§ Available records:
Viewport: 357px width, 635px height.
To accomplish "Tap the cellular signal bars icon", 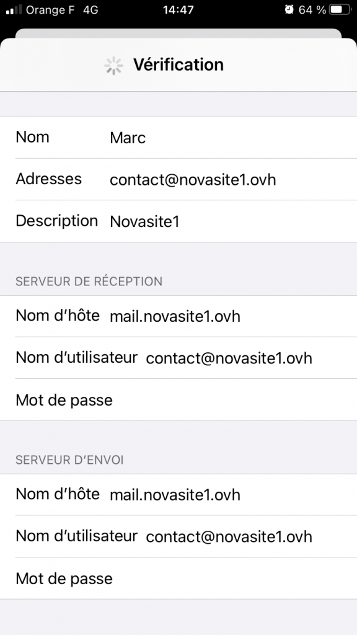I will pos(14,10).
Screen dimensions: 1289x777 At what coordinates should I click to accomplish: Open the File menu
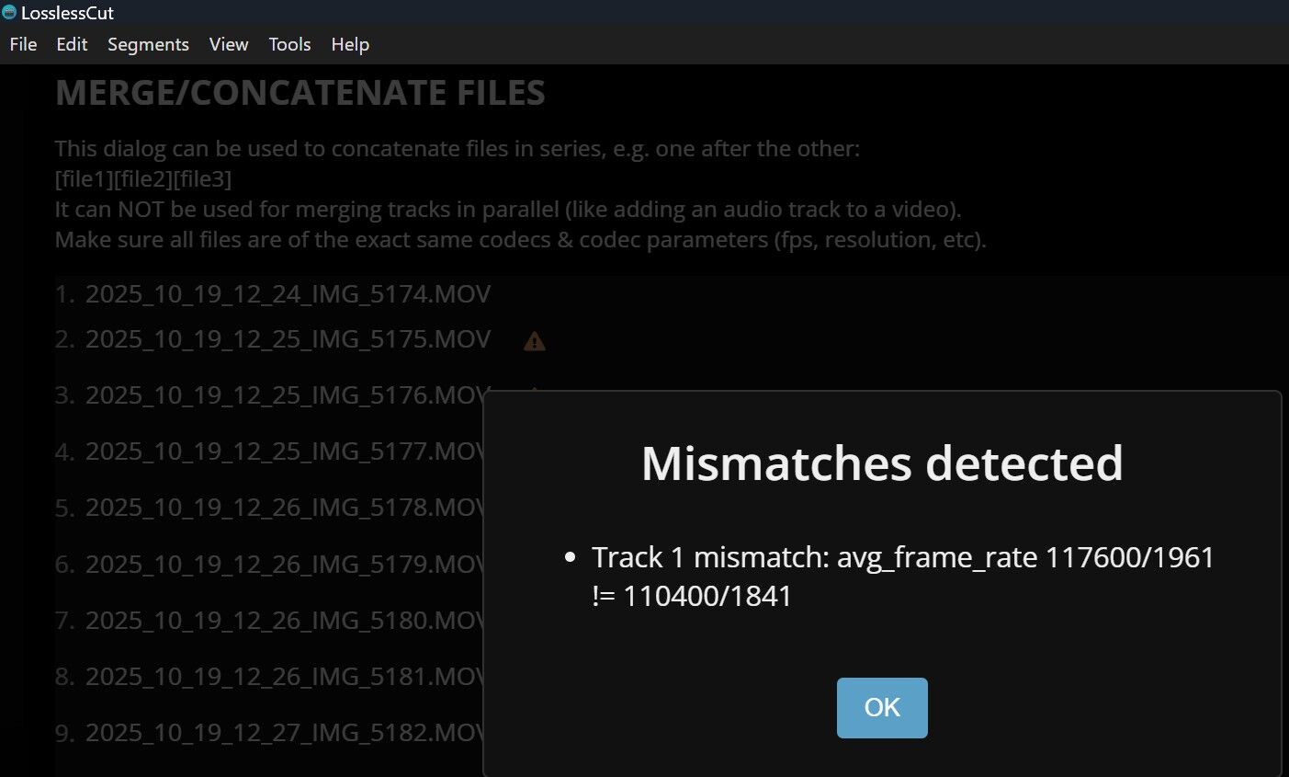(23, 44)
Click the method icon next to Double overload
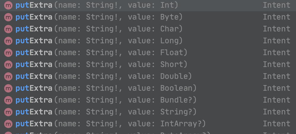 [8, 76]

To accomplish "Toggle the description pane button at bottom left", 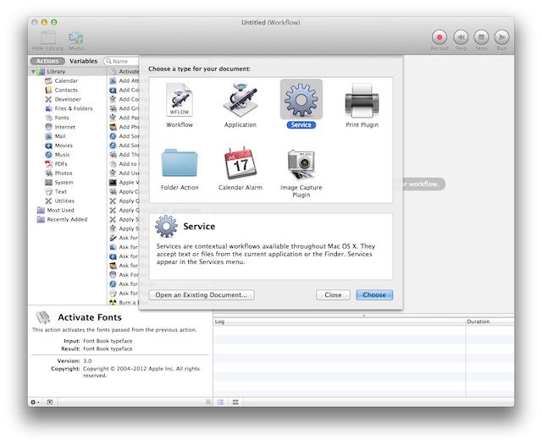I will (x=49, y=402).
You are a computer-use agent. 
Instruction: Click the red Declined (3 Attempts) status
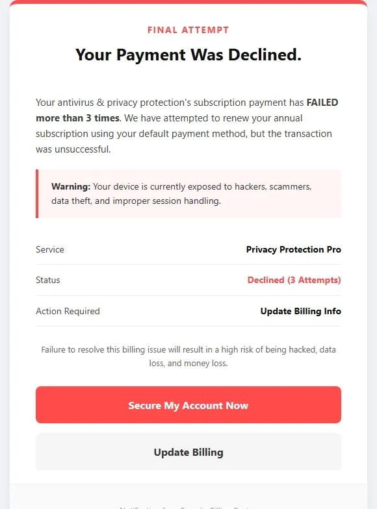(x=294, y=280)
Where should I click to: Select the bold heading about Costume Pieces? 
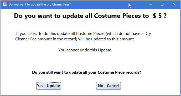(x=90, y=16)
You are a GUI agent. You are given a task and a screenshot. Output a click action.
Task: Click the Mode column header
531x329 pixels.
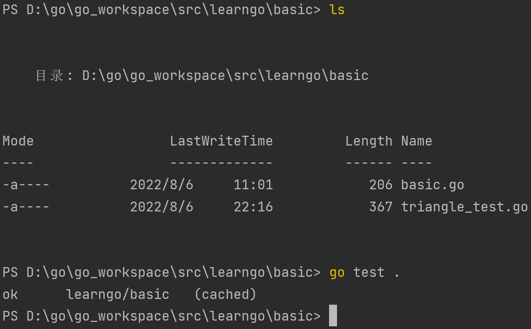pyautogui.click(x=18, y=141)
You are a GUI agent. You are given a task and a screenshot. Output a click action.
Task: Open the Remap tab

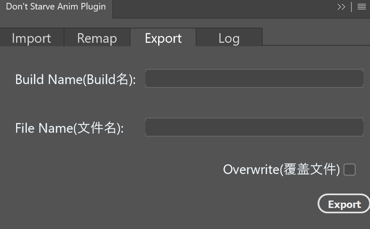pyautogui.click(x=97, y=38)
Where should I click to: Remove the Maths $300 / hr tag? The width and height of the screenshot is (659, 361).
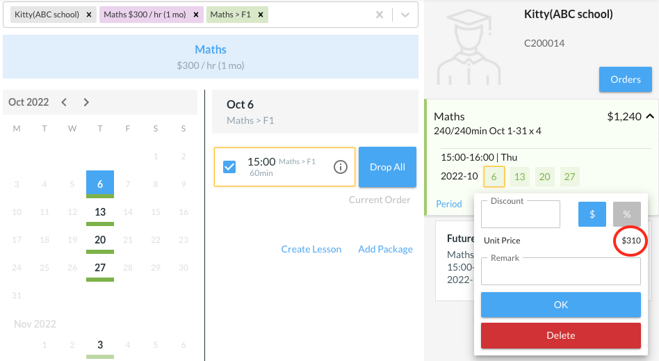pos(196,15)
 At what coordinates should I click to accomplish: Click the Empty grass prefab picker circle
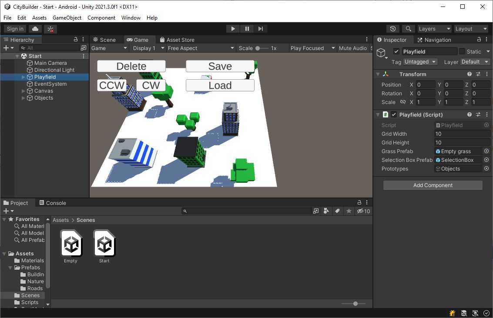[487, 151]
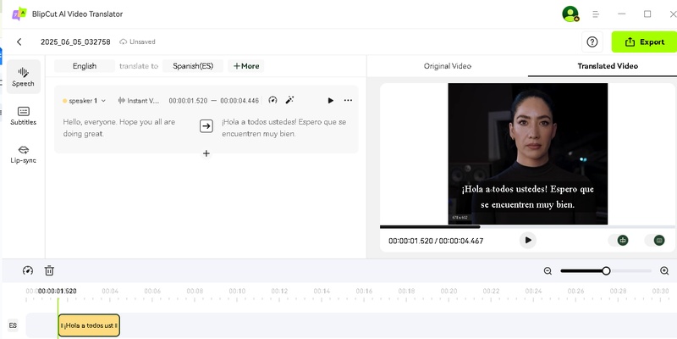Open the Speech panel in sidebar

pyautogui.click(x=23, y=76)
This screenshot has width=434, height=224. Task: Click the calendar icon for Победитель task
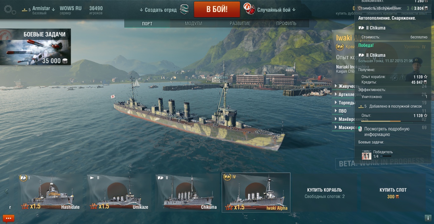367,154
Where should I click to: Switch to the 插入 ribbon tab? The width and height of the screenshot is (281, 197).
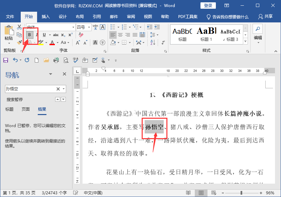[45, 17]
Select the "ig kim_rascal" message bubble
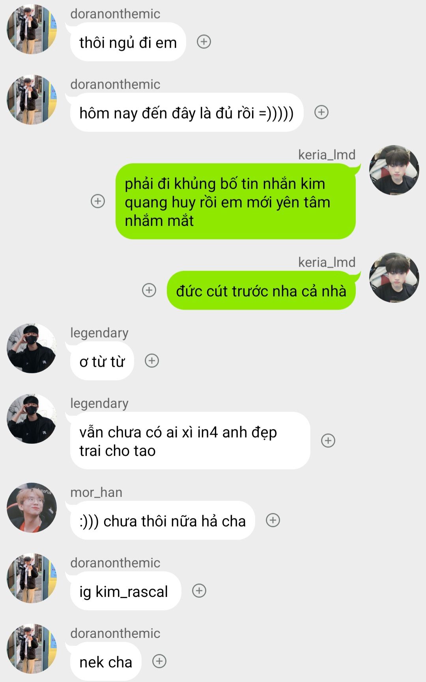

§ Exercise goal: Only the lines from the one with "Where should I click to: Switch" through the final line of the entries above are to be repeated, exactly as written and without pictures.

§ Task output:
Where should I click to: Switch to the 插入 ribbon tab? The width and height of the screenshot is (281, 197).
[45, 17]
Select the "ig kim_rascal" message bubble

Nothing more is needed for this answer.